One of four Tom Hanks’ movies planned for release in 2016, A Hologram for the King sees the rubber-faced everyman on the cusp of a (late) mid-life crisis, and travelling to Saudi Arabia in the hopes of pulling off that one last deal that will help him regain his self-respect and solve all manner of other issues that he has. Aided by the likes of Ben Whishaw and Tom Skerritt, Hanks’s character, Alan Clay, is the traditional fish out of water, ignorant of the customs of the country he’s in, and out of his depth – at first -when it comes to making his comeback. With a romantic sub-plot involving the lovely Sarita Choudhury thrown in as well, this adaptation of Dave Eggers’ novel, written and directed by Tom Tykwer – Run Lola Run (1998), Cloud Atlas (2012) – looks and sounds great, and hopefully, will prove to be a rewarding alternative in amongst all the big budget superhero movies coming our way in 2016 (and it includes a fantastic Talking Heads parody).

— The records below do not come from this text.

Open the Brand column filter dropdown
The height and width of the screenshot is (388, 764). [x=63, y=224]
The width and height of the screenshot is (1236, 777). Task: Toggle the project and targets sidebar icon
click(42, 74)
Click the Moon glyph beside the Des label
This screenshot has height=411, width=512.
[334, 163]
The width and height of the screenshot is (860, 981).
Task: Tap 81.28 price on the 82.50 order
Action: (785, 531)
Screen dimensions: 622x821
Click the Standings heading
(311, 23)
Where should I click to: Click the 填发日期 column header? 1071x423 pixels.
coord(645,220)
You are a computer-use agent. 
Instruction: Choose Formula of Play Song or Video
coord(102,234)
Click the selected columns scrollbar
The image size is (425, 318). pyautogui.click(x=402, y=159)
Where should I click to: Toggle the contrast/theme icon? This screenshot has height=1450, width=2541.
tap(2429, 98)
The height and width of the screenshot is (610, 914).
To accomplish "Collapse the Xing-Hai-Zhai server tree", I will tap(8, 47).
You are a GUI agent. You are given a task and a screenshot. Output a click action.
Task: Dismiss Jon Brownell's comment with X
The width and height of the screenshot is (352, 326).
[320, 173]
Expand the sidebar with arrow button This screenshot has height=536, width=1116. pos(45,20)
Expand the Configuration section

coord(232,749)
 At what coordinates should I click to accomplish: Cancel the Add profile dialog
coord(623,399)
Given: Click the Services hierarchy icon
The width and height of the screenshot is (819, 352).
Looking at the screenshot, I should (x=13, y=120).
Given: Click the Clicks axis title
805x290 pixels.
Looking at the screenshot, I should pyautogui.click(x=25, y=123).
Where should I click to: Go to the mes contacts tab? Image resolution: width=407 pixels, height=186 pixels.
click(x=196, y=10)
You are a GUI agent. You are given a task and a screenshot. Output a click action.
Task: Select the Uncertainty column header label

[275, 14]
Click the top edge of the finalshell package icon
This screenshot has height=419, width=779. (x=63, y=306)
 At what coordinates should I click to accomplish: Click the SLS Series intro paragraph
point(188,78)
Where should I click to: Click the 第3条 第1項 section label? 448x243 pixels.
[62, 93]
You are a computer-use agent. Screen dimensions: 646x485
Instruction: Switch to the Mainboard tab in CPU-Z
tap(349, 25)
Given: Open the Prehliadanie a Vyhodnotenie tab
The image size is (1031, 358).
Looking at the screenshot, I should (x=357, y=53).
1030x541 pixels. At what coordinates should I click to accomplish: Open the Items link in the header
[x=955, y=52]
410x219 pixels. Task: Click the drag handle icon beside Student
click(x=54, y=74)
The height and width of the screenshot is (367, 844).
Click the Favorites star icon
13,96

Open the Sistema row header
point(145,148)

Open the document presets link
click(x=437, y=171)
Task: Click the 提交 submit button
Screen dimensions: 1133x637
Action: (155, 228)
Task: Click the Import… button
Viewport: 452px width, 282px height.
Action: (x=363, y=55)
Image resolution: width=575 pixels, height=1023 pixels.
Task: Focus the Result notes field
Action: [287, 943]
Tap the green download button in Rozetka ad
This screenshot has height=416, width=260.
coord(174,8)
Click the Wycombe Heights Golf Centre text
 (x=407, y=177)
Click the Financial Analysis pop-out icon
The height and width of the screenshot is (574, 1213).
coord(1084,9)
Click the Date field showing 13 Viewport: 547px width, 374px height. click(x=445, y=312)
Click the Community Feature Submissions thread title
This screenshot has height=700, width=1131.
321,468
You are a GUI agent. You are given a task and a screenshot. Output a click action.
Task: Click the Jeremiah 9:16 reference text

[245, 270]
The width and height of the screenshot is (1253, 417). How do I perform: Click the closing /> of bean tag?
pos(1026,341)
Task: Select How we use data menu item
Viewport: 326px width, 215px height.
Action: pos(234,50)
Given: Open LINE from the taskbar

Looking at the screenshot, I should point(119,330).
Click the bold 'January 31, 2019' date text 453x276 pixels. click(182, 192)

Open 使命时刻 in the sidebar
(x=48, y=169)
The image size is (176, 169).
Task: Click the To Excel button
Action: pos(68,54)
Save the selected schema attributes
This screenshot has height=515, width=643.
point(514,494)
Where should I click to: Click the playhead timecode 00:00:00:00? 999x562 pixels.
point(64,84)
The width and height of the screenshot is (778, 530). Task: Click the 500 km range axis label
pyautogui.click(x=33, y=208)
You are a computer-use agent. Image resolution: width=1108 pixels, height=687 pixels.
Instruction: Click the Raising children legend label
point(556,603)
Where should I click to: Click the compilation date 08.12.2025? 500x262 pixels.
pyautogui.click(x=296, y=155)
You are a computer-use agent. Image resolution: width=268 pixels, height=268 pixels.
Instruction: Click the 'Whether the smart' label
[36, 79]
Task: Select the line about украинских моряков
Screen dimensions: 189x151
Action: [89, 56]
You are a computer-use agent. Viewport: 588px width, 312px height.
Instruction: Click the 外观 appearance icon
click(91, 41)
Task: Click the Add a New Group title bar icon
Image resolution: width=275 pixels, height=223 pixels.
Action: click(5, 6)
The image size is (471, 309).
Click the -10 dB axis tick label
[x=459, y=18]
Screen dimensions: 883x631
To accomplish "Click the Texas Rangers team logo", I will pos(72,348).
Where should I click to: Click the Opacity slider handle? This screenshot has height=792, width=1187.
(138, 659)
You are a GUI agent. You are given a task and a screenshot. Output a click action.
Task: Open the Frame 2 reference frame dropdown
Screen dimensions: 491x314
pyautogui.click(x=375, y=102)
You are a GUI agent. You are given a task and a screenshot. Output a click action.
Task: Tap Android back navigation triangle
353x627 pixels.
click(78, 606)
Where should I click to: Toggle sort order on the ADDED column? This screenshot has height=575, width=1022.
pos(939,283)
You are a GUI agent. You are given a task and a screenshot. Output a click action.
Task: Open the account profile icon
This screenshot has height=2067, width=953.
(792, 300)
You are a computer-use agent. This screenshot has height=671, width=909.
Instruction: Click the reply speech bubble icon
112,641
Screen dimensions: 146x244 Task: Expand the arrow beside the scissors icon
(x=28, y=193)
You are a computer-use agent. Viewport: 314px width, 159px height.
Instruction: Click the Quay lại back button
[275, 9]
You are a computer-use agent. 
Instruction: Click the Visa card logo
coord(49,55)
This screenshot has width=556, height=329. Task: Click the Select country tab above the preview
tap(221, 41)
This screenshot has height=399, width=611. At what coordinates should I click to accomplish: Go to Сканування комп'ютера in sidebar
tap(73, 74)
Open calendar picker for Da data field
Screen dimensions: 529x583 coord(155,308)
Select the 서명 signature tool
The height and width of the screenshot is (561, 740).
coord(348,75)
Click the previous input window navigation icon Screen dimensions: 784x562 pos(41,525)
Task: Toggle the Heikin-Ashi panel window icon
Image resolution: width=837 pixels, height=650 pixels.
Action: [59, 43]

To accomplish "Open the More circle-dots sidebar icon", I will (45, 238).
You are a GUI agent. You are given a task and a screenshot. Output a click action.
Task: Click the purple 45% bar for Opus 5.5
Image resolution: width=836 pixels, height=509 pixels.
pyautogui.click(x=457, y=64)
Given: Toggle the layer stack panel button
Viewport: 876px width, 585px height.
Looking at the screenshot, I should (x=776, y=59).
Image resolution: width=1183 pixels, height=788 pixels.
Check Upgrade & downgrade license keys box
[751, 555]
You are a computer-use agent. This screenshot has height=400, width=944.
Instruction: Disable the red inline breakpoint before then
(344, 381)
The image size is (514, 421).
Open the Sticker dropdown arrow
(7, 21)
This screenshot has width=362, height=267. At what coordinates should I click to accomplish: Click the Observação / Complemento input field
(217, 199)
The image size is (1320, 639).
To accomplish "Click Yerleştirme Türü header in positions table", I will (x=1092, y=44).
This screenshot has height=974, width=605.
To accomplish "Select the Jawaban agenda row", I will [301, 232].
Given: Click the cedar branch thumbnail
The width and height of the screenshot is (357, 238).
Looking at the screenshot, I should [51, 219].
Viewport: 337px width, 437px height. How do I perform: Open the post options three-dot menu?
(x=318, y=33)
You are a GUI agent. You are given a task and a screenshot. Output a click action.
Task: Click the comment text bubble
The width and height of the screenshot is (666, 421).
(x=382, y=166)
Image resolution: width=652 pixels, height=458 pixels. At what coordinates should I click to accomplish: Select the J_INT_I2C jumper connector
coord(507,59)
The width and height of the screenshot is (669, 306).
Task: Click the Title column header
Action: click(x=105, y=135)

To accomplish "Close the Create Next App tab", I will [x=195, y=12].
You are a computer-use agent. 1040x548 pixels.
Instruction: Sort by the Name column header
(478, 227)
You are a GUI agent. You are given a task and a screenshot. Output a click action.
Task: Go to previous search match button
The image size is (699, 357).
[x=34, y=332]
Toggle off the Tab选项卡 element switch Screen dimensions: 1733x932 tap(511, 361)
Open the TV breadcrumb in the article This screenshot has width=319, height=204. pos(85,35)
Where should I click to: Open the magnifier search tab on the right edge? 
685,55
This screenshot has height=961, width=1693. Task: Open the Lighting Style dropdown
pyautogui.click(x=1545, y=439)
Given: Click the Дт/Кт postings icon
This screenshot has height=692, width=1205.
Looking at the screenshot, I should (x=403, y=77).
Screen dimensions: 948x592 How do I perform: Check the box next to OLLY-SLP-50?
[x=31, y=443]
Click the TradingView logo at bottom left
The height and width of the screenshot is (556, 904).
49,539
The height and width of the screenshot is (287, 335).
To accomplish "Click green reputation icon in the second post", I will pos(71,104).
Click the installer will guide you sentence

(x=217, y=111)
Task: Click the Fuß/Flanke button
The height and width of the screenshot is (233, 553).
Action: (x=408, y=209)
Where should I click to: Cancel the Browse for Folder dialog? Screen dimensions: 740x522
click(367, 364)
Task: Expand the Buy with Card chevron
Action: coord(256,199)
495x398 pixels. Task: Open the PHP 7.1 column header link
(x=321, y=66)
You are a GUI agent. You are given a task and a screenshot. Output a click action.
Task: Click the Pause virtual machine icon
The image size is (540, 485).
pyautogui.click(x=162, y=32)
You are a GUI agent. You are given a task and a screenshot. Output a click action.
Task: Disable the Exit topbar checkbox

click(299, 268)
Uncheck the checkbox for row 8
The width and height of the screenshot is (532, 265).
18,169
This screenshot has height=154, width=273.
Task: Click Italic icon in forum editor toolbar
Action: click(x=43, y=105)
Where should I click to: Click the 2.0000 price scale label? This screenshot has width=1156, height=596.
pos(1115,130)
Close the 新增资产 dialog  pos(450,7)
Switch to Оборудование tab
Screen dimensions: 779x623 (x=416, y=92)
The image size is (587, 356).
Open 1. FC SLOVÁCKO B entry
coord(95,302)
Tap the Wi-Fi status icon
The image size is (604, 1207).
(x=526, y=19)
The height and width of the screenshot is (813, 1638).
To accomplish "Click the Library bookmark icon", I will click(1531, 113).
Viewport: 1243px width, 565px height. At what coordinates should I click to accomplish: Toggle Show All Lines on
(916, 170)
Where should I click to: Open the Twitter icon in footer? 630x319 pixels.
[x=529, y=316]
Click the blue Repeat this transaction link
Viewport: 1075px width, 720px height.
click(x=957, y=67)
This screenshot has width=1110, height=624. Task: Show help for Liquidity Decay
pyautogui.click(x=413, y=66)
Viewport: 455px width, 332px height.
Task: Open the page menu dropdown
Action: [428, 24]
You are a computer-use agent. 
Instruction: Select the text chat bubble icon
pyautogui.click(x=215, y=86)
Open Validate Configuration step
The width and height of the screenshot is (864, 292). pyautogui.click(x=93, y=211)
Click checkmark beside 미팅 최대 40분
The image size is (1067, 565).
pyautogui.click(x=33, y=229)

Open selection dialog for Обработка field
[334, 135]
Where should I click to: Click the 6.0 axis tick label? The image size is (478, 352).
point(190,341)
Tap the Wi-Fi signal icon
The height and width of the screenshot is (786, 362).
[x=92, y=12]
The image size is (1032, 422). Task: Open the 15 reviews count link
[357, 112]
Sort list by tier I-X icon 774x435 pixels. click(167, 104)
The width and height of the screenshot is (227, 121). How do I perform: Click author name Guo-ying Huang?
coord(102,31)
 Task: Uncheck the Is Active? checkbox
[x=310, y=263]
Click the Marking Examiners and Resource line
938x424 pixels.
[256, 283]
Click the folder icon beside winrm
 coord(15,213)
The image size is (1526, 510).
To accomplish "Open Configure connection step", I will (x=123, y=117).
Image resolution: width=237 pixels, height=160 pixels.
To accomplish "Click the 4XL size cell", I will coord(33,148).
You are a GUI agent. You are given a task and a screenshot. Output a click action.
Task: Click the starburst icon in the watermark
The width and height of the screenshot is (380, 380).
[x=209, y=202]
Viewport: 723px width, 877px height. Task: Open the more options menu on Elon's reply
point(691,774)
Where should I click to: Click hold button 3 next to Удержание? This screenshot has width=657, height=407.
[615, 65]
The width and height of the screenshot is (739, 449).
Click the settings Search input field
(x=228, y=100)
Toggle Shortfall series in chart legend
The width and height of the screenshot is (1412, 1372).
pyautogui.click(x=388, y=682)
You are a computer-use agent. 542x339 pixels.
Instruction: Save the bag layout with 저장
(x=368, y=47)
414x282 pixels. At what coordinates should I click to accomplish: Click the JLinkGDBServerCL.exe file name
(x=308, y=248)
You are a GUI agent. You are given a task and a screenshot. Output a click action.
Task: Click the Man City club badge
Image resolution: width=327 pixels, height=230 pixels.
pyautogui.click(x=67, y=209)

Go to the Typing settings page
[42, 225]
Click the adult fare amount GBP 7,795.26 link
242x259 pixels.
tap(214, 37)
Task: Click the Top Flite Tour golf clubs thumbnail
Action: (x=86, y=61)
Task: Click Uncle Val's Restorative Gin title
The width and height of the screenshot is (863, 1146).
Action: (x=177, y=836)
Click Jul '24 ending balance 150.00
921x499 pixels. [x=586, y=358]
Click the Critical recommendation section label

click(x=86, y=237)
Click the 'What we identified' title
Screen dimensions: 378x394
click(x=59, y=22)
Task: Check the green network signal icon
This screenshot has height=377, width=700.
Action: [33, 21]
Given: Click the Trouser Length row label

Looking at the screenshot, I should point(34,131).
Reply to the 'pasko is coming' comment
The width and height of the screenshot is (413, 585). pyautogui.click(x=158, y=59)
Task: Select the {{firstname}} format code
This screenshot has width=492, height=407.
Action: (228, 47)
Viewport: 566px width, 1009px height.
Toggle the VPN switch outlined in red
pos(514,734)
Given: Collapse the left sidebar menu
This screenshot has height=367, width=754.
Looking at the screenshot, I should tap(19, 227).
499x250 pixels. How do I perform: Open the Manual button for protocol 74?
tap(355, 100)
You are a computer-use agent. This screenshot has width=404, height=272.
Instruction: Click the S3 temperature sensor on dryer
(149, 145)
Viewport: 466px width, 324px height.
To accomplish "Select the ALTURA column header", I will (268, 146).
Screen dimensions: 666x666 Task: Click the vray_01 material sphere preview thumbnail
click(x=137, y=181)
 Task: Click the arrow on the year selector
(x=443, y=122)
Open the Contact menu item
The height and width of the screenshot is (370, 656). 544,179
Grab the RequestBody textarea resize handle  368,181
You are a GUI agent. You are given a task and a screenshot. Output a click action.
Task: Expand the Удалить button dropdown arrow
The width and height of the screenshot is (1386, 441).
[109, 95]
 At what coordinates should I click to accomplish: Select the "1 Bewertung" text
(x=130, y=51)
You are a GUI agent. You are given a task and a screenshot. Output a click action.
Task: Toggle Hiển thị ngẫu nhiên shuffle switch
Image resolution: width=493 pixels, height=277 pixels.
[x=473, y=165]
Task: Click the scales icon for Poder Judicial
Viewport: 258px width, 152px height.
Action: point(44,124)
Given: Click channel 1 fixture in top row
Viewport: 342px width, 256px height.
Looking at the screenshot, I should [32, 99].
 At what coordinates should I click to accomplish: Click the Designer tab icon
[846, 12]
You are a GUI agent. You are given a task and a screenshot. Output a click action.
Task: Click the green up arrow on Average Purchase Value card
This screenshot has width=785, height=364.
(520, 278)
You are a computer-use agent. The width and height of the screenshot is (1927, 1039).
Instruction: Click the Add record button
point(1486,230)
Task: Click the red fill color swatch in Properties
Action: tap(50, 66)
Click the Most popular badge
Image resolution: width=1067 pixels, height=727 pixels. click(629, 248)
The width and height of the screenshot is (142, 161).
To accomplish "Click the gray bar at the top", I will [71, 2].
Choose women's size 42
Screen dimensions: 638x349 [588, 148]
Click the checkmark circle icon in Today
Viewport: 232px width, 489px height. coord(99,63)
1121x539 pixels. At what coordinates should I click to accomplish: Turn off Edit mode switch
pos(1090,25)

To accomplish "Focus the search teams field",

A powerful documentary that won a Special Jury Award at this year’s Sundance Festival, Trapped looks at the increasing number of US states that are introducing so-called “trap” laws, or Targeted Regulation of Abortion Providers. As these states seek to take away a woman’s right to legalised abortion, and in doing so, put many women’s lives in danger, Dawn Porter’s unflinching look at the potential consequences that these decisions could have both in the short and long term is both frightening and appalling. By focusing on the lives of the men and women who are taking the fight to the lawmakers, and who refuse to back down in the face of so much blinkered, often Christian-centric prejudice, the movie becomes a rallying cry for anyone who still believes that the decision in Roe vs Wade still gives a woman the right to choose what happens to her body.